START Task inputs

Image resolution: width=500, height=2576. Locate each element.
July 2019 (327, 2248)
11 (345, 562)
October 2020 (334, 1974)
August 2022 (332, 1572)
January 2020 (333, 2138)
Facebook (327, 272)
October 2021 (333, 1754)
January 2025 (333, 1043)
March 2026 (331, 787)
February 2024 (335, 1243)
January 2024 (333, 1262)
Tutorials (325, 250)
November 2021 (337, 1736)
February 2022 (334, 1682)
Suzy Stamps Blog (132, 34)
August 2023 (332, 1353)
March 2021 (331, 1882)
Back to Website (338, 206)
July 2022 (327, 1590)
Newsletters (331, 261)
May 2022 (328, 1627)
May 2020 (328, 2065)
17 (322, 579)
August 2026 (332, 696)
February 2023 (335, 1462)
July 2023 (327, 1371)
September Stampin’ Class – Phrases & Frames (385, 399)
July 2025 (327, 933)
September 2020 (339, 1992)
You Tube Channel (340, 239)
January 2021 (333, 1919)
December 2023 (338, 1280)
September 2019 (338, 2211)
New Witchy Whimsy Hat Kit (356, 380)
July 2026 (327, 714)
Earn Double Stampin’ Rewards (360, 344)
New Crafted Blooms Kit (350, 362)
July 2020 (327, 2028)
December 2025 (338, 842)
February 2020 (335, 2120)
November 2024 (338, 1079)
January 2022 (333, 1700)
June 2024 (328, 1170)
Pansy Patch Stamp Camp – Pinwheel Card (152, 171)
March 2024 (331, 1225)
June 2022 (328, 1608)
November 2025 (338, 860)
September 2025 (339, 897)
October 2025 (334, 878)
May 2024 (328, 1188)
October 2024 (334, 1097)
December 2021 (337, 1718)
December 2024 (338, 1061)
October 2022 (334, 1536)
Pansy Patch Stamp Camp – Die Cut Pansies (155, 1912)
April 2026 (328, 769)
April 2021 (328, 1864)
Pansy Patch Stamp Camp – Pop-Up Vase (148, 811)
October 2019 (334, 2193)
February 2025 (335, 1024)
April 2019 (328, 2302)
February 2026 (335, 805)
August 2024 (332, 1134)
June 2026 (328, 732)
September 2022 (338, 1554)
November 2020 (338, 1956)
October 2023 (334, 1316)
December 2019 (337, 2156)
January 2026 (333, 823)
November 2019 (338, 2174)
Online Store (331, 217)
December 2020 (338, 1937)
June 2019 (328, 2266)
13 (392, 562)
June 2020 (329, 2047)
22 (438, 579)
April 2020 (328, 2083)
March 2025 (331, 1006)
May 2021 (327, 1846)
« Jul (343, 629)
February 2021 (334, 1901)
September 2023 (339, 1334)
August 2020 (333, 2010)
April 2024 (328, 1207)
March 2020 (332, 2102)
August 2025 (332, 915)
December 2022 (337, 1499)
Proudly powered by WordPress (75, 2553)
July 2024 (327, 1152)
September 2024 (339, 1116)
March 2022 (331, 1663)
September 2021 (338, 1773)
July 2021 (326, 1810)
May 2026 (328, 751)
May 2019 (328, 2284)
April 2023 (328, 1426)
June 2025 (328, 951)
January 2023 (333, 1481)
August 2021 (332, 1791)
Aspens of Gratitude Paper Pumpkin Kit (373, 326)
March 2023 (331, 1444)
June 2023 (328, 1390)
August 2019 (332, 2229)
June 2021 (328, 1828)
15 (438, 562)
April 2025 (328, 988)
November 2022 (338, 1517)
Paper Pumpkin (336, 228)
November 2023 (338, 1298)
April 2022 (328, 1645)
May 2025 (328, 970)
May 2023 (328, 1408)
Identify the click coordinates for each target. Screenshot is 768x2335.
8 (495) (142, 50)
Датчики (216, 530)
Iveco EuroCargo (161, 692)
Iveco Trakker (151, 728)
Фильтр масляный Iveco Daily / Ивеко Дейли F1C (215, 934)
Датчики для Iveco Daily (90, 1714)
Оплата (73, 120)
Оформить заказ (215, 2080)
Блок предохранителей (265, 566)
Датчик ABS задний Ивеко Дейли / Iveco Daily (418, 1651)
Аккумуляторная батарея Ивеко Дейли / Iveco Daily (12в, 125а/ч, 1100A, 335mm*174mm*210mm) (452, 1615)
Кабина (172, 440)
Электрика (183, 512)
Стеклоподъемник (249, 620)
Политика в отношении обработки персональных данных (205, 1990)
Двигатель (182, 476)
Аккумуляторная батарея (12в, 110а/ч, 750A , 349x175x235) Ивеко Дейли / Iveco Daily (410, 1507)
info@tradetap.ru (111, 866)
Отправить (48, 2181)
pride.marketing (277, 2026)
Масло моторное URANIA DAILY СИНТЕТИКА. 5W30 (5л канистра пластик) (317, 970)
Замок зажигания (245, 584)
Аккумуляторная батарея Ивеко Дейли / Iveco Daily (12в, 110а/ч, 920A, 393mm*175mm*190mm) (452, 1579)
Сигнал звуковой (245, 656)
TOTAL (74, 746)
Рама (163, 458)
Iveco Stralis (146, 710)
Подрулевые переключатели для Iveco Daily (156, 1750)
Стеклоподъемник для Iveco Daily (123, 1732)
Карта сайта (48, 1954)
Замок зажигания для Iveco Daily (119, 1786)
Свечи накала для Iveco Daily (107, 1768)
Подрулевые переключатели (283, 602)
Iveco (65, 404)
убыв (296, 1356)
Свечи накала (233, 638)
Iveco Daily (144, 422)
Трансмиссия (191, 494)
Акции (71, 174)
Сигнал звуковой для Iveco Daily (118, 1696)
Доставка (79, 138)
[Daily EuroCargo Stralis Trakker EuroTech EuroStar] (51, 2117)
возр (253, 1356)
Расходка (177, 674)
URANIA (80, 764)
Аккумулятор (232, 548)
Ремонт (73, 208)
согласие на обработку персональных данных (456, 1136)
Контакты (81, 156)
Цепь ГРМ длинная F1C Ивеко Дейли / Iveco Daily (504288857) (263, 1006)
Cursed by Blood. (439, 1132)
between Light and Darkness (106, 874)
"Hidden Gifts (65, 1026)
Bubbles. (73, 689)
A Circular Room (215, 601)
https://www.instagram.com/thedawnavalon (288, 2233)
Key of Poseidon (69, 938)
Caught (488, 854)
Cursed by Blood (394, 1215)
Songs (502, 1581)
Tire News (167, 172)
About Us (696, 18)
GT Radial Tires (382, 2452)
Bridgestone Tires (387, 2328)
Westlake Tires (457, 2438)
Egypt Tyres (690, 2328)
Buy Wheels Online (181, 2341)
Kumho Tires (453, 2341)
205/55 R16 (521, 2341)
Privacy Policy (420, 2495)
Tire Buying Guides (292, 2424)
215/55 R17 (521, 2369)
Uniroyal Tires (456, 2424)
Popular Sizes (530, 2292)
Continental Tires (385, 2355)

END Task inputs

Work required —
Please report the number of lines in this material holding the word "February", and add no other words.

Exercise result —
7